Subtlety may be at work in many writers. When some pure and strongly felt conviction is a part of one's being, that core belief will likely be palpable to some percentage of readers. Even if the belief does not come through as obviously as would a statement, per se, at least the many derivations of it would.

There are also choices/decisions about this matter. Let's say that I hold a very strong belief that there should be universal health care for citizens of the United States. Let's also say that I have thought through very carefully the extent to which I feel this belief, and have taken multiple actions to help bring this vision to reality. Writing may well be a direct part of my action. Perhaps I write letters to members of congress, to other elected officials. Let's say that I am active politically. But let's look at the possibility that I do not refer to this belief directly in my poems.

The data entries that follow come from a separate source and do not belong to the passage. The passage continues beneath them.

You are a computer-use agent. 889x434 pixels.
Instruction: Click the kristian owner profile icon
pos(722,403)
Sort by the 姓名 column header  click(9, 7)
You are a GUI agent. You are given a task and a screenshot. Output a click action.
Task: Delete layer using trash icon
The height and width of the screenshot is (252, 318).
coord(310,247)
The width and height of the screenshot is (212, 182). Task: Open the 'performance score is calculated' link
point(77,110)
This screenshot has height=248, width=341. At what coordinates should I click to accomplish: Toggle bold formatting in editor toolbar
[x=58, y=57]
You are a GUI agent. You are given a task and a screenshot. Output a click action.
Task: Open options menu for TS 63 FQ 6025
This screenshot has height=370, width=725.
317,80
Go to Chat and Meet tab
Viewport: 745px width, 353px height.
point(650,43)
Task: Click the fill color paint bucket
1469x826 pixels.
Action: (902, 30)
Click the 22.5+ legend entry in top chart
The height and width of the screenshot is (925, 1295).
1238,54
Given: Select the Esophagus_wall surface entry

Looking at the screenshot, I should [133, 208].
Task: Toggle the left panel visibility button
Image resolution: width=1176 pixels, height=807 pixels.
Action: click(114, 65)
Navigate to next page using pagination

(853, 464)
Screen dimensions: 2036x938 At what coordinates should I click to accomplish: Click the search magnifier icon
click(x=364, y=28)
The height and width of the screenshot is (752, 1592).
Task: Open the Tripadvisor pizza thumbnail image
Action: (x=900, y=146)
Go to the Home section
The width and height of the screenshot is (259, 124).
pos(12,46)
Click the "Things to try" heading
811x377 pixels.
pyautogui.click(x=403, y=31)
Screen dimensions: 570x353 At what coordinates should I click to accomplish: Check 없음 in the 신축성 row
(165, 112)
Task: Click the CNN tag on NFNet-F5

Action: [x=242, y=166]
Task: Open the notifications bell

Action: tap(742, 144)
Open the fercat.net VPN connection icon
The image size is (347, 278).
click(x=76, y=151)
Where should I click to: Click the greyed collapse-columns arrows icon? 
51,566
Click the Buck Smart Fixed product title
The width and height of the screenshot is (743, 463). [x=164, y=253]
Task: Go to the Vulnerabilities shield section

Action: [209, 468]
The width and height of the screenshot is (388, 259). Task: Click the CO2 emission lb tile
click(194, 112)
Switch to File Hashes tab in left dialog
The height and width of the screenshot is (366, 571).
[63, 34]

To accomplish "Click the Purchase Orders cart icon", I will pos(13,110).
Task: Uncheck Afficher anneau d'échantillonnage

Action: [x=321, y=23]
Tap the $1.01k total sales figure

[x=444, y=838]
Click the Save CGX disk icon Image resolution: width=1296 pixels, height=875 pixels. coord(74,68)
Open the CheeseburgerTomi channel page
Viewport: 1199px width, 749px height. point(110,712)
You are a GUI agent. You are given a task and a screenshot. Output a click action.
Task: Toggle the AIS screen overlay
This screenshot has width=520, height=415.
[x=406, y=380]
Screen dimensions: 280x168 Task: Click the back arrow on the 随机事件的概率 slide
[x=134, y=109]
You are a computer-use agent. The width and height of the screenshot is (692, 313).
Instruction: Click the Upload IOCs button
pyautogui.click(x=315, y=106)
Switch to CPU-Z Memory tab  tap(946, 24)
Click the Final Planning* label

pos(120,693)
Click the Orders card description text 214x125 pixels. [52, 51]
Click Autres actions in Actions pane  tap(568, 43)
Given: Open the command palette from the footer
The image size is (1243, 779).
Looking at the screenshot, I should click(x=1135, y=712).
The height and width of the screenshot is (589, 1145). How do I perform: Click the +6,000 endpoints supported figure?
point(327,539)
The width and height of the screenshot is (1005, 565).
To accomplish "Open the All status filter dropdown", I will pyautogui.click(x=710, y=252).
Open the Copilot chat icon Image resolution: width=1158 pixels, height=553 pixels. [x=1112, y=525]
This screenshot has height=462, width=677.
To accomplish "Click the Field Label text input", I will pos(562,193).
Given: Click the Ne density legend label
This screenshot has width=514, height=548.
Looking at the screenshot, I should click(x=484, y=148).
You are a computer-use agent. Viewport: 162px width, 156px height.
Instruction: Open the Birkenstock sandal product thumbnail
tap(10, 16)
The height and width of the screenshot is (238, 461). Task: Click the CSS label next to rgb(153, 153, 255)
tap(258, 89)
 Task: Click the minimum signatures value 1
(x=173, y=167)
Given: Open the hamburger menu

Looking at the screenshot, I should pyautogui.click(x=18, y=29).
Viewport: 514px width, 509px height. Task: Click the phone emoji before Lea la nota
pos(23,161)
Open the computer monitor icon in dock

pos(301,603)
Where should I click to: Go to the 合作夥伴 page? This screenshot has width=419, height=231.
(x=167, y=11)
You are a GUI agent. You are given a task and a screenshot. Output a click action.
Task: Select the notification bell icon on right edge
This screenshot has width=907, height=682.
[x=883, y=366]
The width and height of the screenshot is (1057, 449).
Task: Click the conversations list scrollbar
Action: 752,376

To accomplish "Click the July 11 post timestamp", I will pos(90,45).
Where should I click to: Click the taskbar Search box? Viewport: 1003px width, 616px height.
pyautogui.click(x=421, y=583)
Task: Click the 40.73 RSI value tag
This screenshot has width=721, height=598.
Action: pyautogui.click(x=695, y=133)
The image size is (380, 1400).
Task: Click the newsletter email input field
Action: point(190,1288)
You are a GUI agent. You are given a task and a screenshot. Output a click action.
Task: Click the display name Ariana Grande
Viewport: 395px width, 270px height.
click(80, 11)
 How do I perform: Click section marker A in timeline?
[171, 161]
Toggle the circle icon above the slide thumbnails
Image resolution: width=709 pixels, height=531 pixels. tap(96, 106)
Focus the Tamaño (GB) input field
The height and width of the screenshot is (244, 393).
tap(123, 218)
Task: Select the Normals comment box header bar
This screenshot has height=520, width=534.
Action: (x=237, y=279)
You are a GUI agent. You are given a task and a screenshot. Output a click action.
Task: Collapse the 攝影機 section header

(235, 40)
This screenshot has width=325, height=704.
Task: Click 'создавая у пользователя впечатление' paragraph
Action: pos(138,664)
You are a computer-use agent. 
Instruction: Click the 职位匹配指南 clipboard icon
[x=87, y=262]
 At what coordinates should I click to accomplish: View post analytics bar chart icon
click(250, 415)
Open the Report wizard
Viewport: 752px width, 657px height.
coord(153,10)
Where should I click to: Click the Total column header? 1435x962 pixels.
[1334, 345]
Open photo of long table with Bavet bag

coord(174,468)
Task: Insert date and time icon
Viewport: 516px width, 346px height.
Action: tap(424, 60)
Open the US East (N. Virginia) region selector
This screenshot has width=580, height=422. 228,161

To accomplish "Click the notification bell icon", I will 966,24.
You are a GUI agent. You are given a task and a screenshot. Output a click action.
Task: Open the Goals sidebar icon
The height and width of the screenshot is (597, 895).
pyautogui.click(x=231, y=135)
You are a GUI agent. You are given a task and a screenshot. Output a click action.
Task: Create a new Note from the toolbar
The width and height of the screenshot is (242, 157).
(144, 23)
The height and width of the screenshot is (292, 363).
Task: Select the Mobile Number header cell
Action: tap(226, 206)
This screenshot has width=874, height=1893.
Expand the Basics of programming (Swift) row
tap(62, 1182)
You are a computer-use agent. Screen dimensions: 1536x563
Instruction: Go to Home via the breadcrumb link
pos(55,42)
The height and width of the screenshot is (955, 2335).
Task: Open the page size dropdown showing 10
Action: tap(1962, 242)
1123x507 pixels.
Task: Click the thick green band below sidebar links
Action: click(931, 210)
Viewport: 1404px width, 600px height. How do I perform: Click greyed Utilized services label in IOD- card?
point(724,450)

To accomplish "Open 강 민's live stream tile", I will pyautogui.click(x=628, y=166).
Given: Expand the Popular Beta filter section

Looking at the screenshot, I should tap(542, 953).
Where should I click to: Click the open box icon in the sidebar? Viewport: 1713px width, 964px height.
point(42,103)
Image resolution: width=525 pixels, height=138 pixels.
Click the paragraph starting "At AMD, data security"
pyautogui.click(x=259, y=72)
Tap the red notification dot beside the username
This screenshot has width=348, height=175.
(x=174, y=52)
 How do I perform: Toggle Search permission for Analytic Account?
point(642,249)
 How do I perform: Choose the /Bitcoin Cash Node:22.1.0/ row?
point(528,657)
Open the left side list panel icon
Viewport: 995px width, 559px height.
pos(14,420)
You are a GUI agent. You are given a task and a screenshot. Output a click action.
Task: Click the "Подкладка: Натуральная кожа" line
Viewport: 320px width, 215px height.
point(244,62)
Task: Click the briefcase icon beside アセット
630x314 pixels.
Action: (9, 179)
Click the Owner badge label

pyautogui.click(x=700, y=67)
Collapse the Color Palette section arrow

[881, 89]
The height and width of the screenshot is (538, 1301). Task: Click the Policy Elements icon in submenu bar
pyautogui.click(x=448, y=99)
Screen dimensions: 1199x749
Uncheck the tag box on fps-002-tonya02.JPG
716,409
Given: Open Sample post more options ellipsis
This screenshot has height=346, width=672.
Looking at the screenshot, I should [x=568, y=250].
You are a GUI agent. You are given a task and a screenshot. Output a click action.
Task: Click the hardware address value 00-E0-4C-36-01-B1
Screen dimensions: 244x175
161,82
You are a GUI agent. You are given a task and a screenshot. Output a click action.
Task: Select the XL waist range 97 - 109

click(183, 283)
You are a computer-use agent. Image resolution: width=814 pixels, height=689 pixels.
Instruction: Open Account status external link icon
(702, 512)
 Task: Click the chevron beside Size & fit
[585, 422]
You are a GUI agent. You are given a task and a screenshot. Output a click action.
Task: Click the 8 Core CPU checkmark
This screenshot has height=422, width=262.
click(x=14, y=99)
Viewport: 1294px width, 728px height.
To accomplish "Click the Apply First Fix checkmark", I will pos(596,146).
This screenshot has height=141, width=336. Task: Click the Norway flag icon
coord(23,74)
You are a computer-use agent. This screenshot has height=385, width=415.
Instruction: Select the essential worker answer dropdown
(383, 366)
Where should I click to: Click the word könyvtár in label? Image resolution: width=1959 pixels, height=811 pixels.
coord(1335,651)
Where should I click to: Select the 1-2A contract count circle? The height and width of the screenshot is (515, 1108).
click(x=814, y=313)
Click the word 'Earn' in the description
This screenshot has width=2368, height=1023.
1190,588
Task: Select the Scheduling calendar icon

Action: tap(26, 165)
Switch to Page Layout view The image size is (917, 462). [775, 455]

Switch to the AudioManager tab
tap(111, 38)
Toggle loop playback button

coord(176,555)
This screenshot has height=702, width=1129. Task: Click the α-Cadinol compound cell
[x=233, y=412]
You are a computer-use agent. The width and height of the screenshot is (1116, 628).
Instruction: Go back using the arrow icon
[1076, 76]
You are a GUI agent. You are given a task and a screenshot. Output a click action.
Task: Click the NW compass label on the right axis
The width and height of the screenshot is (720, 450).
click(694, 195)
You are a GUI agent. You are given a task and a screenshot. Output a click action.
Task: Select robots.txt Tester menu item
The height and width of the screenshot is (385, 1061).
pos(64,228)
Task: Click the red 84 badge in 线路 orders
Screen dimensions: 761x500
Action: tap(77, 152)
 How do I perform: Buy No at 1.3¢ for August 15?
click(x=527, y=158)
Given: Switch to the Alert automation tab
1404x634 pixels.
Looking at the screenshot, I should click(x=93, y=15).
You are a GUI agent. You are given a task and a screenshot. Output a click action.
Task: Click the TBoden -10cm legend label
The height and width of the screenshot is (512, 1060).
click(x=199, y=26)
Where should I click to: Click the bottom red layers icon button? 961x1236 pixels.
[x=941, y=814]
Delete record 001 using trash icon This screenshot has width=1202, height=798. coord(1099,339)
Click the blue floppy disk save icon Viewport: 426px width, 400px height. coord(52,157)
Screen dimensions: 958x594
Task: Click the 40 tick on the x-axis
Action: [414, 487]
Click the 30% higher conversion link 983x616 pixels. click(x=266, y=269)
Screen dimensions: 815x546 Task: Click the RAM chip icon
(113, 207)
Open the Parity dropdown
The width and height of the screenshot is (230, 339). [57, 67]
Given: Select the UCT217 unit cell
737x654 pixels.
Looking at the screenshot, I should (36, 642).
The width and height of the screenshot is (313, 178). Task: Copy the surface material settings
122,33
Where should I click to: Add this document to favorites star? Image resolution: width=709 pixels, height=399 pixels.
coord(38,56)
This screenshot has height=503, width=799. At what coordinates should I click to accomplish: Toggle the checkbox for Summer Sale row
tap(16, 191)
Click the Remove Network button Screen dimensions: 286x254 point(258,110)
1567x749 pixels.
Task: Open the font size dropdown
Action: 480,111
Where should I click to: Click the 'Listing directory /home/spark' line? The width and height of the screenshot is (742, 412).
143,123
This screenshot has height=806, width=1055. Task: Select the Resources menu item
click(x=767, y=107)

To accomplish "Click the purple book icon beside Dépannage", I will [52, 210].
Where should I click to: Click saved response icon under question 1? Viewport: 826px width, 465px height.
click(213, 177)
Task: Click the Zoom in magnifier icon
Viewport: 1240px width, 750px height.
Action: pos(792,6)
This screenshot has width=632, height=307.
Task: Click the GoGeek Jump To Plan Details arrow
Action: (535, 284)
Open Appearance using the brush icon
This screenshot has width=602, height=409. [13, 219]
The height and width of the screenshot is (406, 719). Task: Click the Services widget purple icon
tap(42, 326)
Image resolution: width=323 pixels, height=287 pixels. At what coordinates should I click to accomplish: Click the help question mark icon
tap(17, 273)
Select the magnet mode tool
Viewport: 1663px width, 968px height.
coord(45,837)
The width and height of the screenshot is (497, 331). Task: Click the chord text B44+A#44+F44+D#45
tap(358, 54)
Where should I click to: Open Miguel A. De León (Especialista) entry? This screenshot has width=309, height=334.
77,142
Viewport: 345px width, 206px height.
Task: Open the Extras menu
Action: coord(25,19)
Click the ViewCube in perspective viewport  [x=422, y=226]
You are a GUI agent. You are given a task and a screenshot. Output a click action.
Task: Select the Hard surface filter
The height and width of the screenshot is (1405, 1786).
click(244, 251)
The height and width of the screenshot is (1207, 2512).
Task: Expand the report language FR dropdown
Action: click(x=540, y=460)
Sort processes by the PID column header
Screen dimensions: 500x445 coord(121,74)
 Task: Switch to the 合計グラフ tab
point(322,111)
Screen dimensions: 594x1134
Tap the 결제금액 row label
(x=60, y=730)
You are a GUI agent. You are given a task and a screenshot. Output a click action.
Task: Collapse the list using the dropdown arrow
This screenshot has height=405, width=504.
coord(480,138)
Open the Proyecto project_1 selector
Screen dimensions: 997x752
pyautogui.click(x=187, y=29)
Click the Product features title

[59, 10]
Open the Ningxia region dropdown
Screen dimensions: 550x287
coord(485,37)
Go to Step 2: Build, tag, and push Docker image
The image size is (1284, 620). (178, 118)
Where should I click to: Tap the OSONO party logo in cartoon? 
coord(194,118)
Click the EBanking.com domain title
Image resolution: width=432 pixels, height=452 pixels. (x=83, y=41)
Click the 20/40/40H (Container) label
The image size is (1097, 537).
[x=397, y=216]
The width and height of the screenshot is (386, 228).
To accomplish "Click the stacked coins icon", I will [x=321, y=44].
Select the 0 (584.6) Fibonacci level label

At the same time, I may (seek to) accomplish a number of things in my poems, some of them conscious, some of them no less vital, but less directly conscious. What MAY come through in the poems, even if it is not a direct plea about the issue I've referenced, is a deep feeling for the welfare of fellow human beings. Let's say that there's even a reverence about that feeling. We could even go further and say that if I hold humans and their breathing to be sacred, that someone might even read what I write, begin to feel differently about humanity or about his/her friend or family member or congressional representative. Perhaps by being and living, in addition to direct, evident political acts, my writing, indirectly, might have had an influence about which I might only have guessed.

The miracle of living and talking and writing and relating is that we control some things and do not or cannot control others. Or so it would seem. At the same time, what we MAY do is be in a position of greater strengthen when we are simply BEING and focusing on the many things worthy of our reverence.